PRESIDENT OBAMA’S decision on a timetable for withdrawal of American troops only makes official what everyone here has known for a while: the clock is ticking in Afghanistan. The Taliban have long recognized this, and many captured militants have reminded their interrogators that “you have the watches, but we have the time.”
As we quicken the pace, the top American commander here, Gen. Stanley McChrystal, has repeatedly noted that there are many issues to focus on: building more competent Afghan Army and police forces, adopting more effective anticorruption measures and reintegrating “moderate” Taliban and other insurgent fighters into Afghan society and politics.
But perhaps the most difficult issue is largely outside of General McChrystal’s control (and got short shrift in President Obama’s speech at West Point): undermining the Taliban’s sanctuary in Pakistan. Thus far, there has been no substantive action taken against the Taliban leadership in Baluchistan Province, south of the Pashtun-dominated areas of Afghanistan. This is the same mistake the Soviets made in the 1980s, when they failed to act against the seven major mujahadeen groups headquartered in Pakistan.
This sanctuary is critical because the Afghan war is organized and run out of Baluchistan. Virtually all significant meetings of the Taliban take place in that province, and many of the group’s senior leaders and military commanders are based there. “The Taliban sanctuary in Baluchistan is catastrophic for us,” a Marine told me on a recent trip to Afghanistan’s Helmand Province, across the border from Baluchistan. “Local Taliban fighters get strategic and operational guidance from across the border, as well as supplies and technical components for their improvised explosive devices.”

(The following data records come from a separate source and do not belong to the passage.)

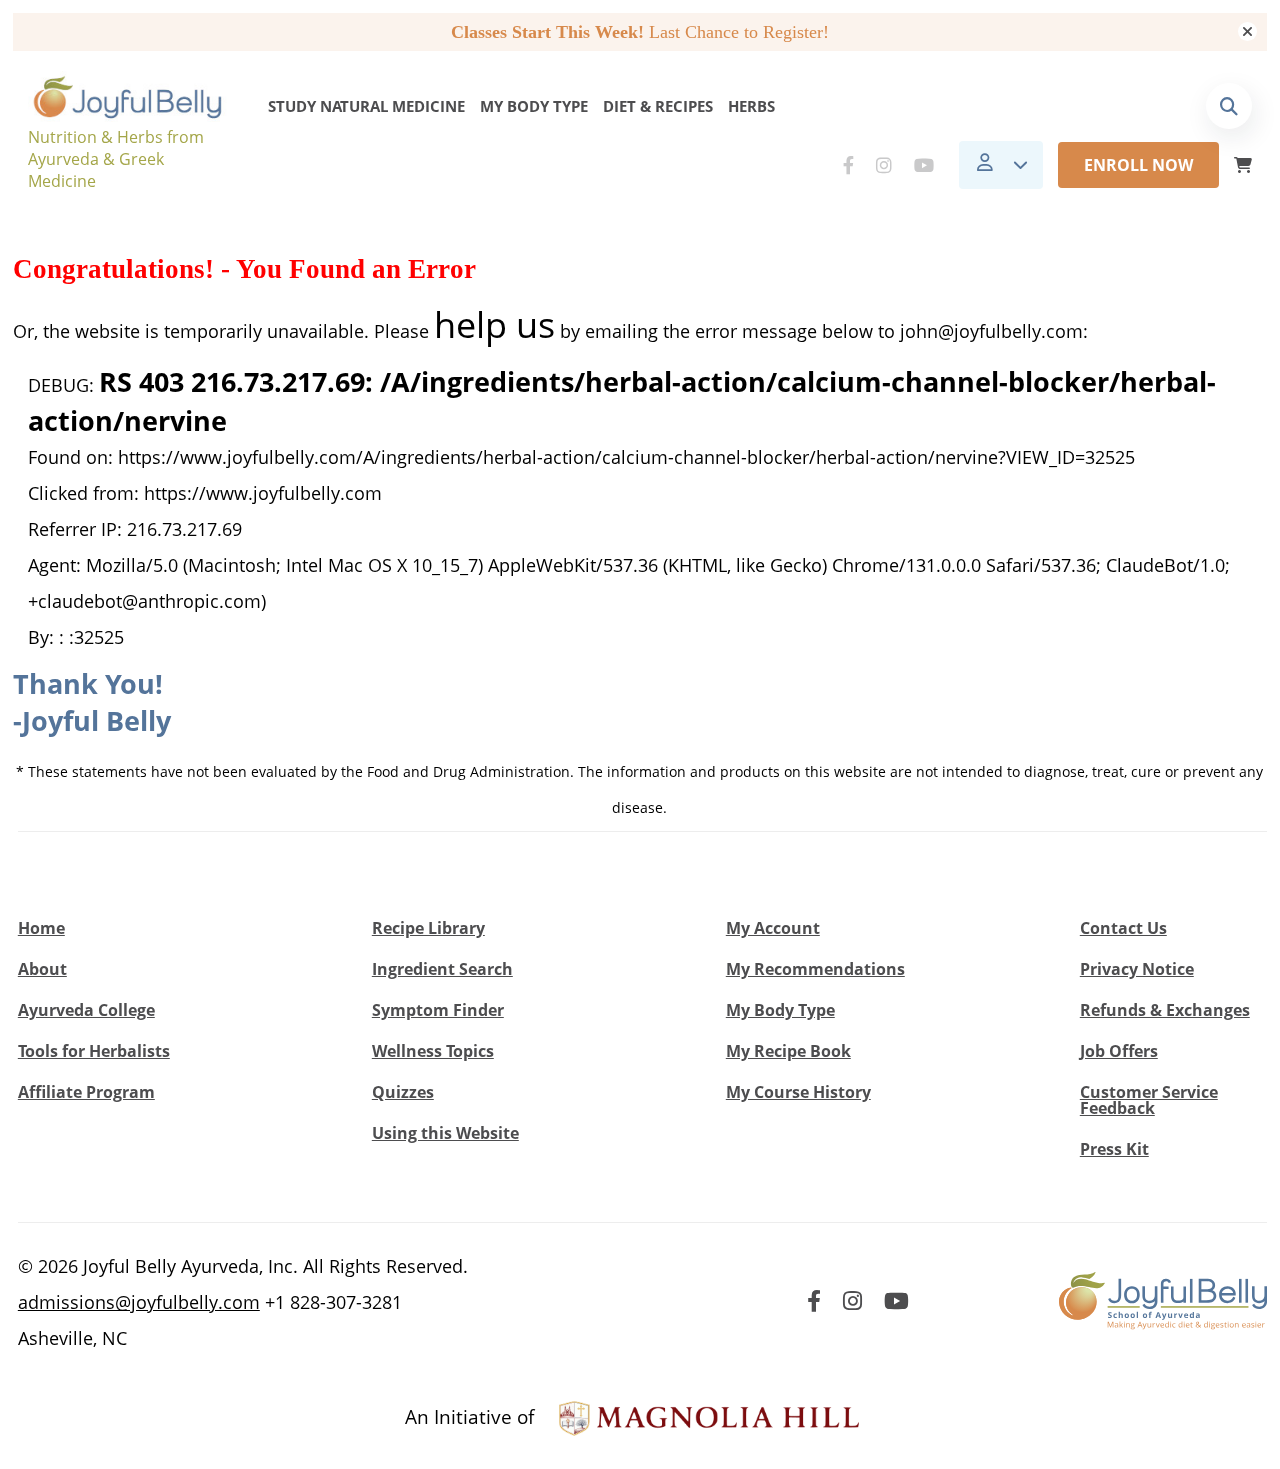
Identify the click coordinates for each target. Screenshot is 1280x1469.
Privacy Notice (1137, 969)
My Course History (798, 1092)
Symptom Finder (438, 1010)
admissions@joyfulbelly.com (139, 1302)
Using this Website (445, 1133)
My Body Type (534, 106)
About (42, 969)
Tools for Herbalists (94, 1051)
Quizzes (403, 1092)
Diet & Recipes (658, 106)
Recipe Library (428, 928)
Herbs (751, 106)
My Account (773, 928)
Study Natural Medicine (366, 106)
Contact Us (1123, 928)
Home (41, 928)
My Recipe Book (788, 1051)
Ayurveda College (86, 1010)
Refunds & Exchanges (1165, 1010)
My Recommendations (815, 969)
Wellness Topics (433, 1051)
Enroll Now (1138, 165)
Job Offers (1119, 1051)
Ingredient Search (442, 969)
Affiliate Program (86, 1092)
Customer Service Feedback (1149, 1100)
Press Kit (1114, 1149)
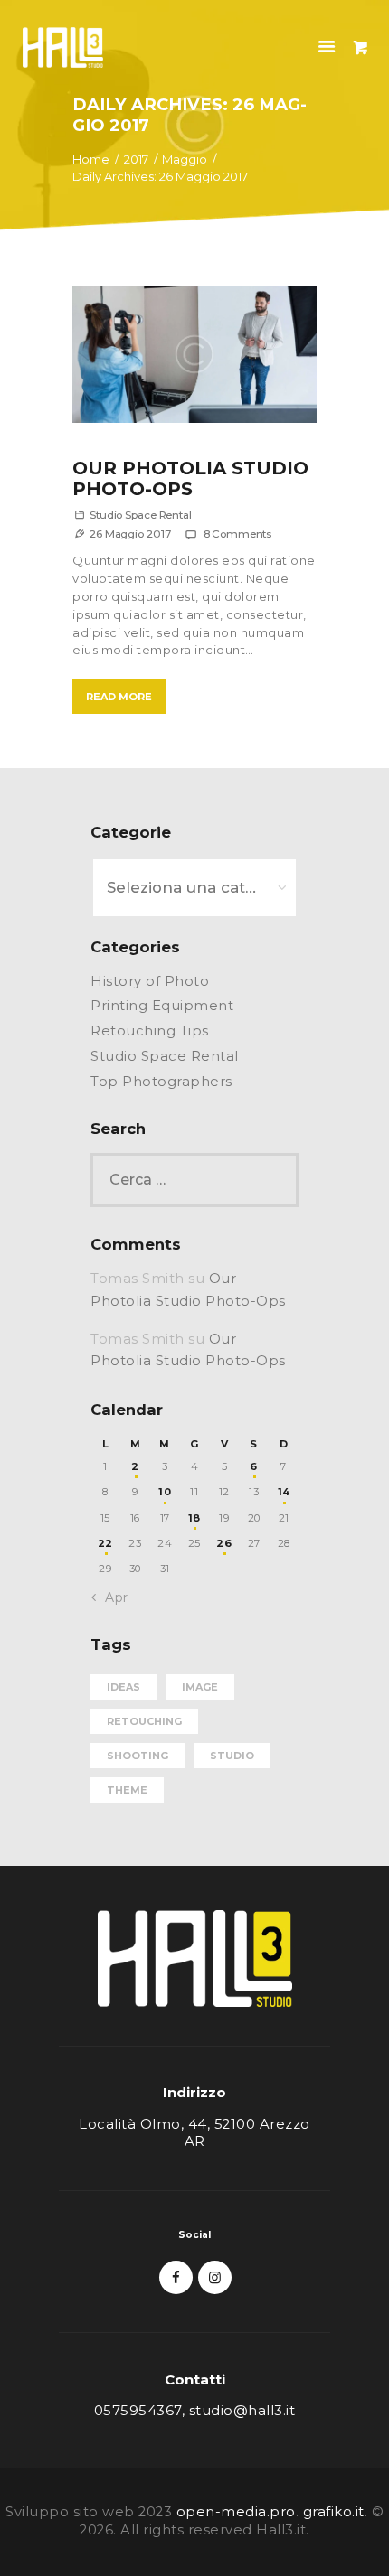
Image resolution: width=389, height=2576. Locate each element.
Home (90, 159)
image (200, 1687)
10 (164, 1491)
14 (284, 1491)
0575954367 (138, 2411)
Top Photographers (161, 1081)
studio (232, 1755)
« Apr (111, 1597)
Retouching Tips (149, 1031)
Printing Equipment (161, 1006)
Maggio (184, 159)
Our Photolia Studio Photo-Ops (190, 479)
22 (105, 1543)
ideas (123, 1687)
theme (127, 1790)
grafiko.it (334, 2512)
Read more (119, 696)
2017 (136, 159)
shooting (137, 1755)
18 (194, 1518)
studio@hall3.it (242, 2411)
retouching (144, 1721)
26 (224, 1543)
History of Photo (149, 981)
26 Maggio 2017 (130, 534)
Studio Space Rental (141, 515)
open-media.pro (236, 2512)
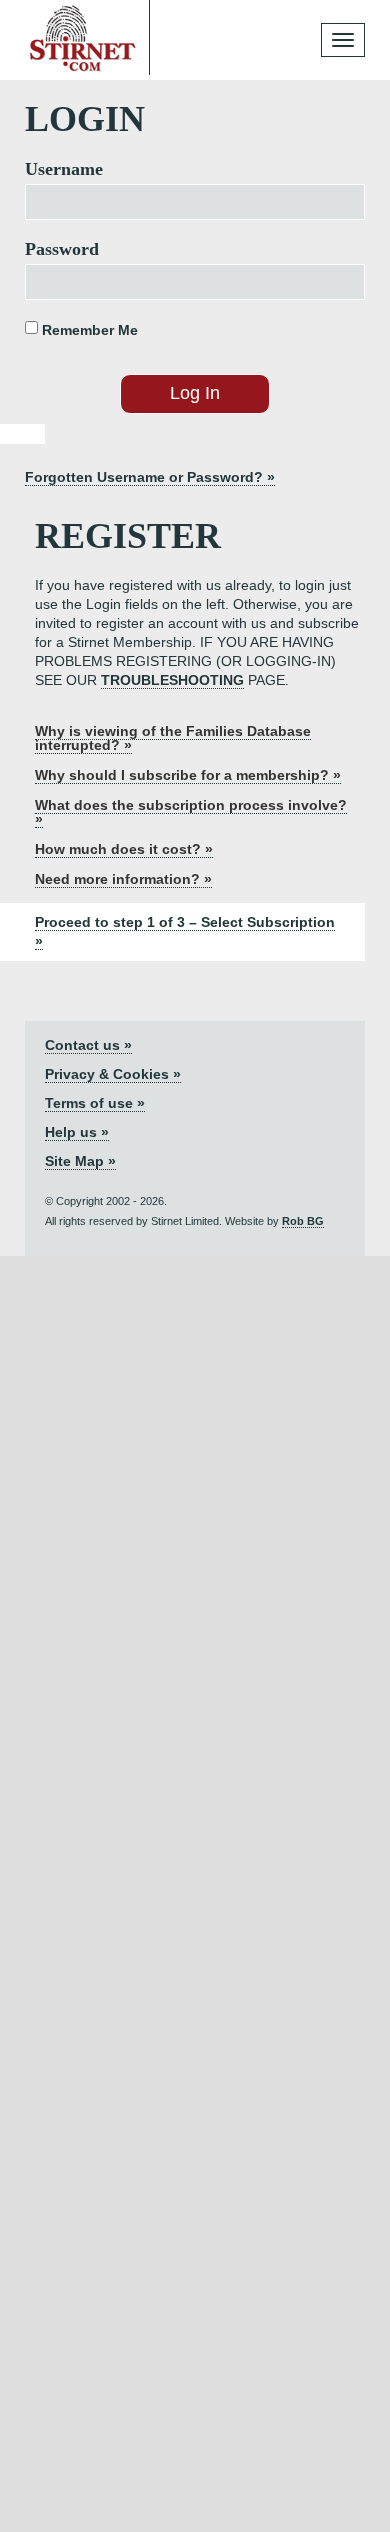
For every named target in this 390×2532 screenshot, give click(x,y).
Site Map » (80, 1161)
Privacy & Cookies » (113, 1074)
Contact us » (88, 1045)
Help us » (77, 1132)
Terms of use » (95, 1103)
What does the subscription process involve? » (191, 812)
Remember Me (88, 330)
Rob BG (303, 1221)
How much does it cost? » (124, 849)
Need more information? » (123, 879)
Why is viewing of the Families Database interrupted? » (173, 738)
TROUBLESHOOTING (172, 680)
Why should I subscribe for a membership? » (188, 775)
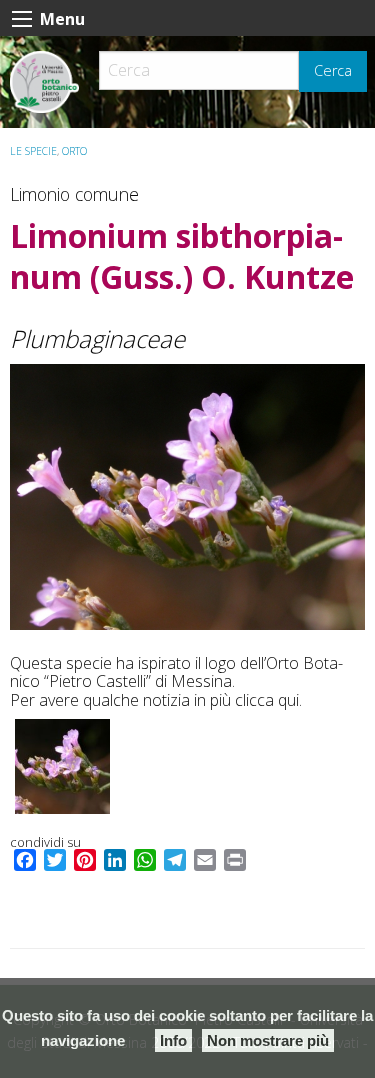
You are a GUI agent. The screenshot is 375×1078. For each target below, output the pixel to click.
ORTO (74, 151)
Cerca (333, 70)
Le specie (33, 151)
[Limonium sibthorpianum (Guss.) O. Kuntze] (187, 497)
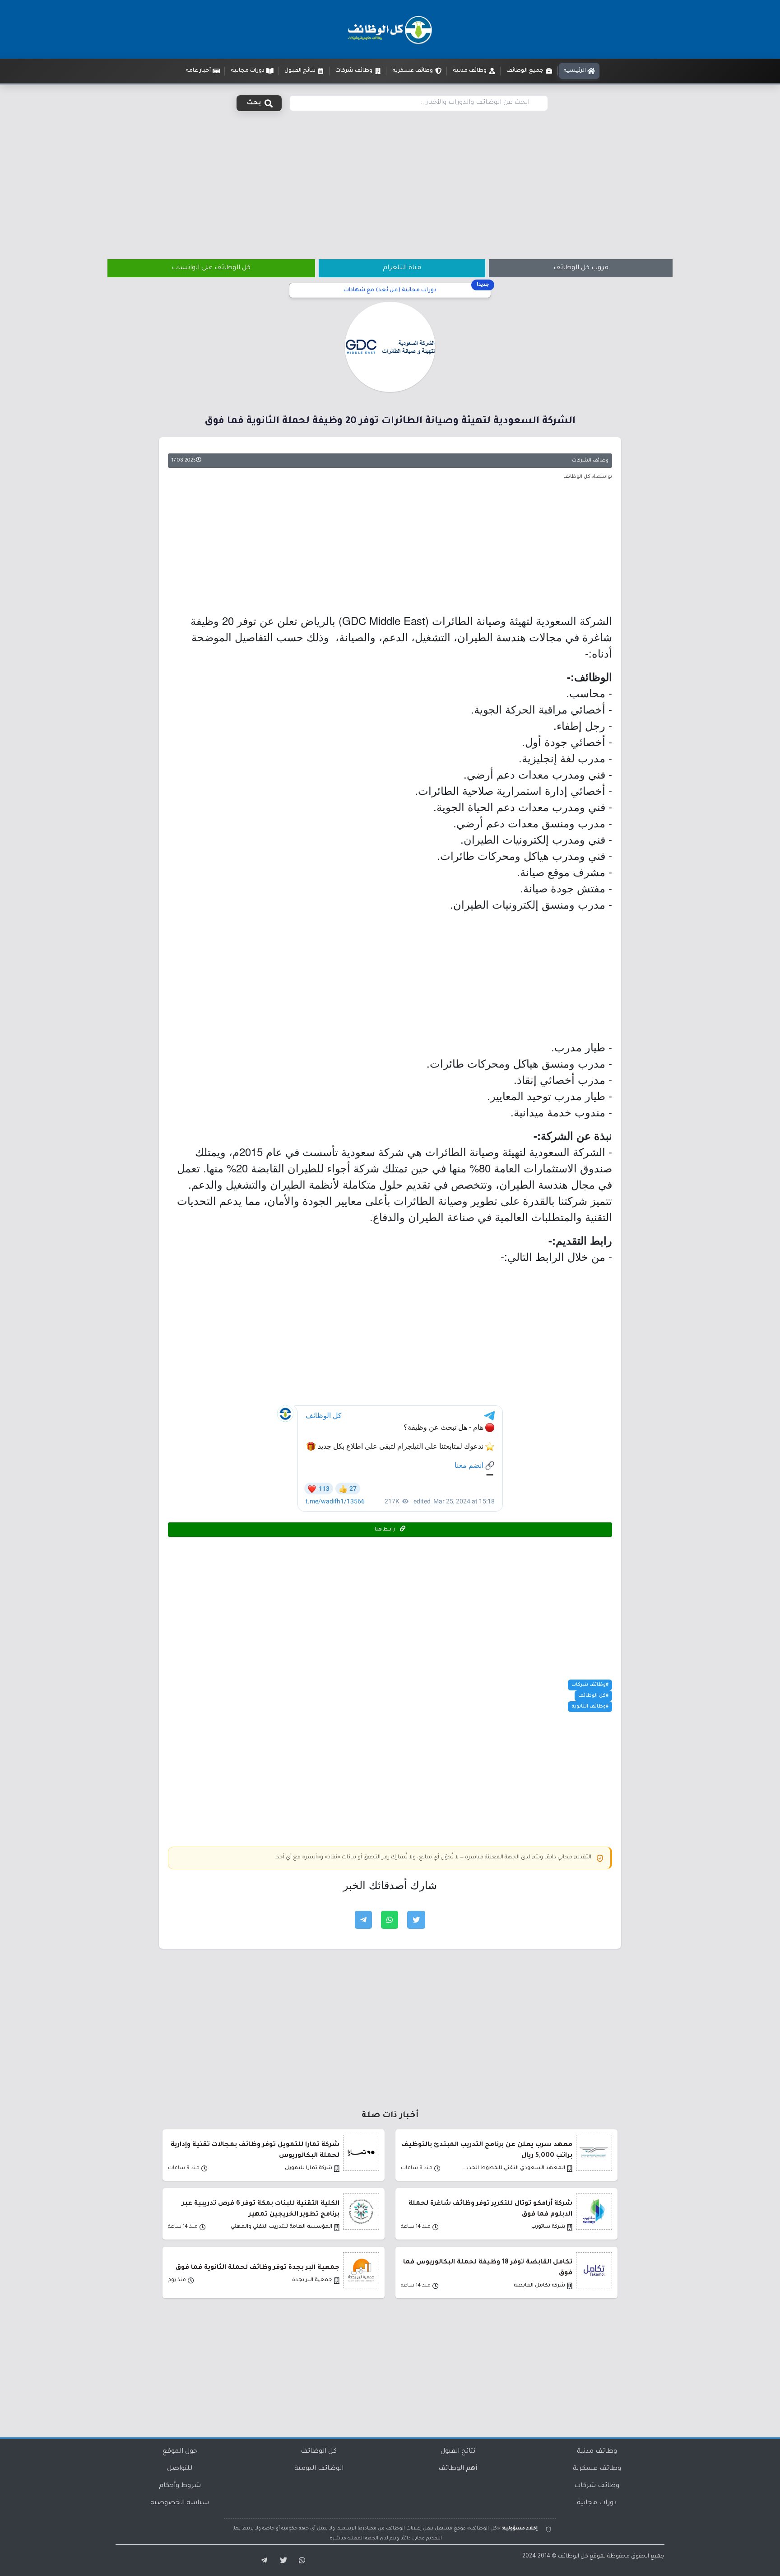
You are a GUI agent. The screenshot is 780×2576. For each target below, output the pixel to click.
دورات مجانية (597, 2503)
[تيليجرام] (261, 2561)
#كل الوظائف (593, 1696)
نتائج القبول (458, 2451)
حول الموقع (179, 2451)
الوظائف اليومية (319, 2469)
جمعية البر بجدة (312, 2280)
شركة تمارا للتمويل (308, 2168)
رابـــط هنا (385, 1529)
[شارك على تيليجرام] (363, 1920)
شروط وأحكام (180, 2486)
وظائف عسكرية (597, 2469)
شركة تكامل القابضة (539, 2286)
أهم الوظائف (457, 2469)
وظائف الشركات (590, 460)
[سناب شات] (300, 2561)
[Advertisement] (390, 180)
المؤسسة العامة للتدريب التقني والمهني (281, 2227)
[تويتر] (280, 2561)
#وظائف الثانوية (589, 1706)
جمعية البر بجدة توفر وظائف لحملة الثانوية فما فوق (257, 2268)
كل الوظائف (319, 2451)
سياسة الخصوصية (179, 2503)
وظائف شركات (596, 2486)
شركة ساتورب (548, 2227)
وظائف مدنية (597, 2451)
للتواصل (179, 2469)
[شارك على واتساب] (389, 1920)
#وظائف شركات (589, 1685)
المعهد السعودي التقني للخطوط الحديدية (513, 2168)
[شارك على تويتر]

Like a typical business, the Taliban in Pakistan have an organizational structure divided into functional committees. It has a media committee; a military committee; a finance committee responsible for acquiring and managing funds; and so forth. The Taliban’s inner shura, or governing council, exerts authority over lower-level Taliban fighters. It is composed of the supreme Taliban leader, Mullah Muhammad Omar, his principal deputy, Mullah Abdul Ghani Baradar, his military commander, Abdullah Zakir, and roughly a dozen other key leaders. Many Taliban leaders have moved their families to Baluchistan, and their children attend Pakistani schools.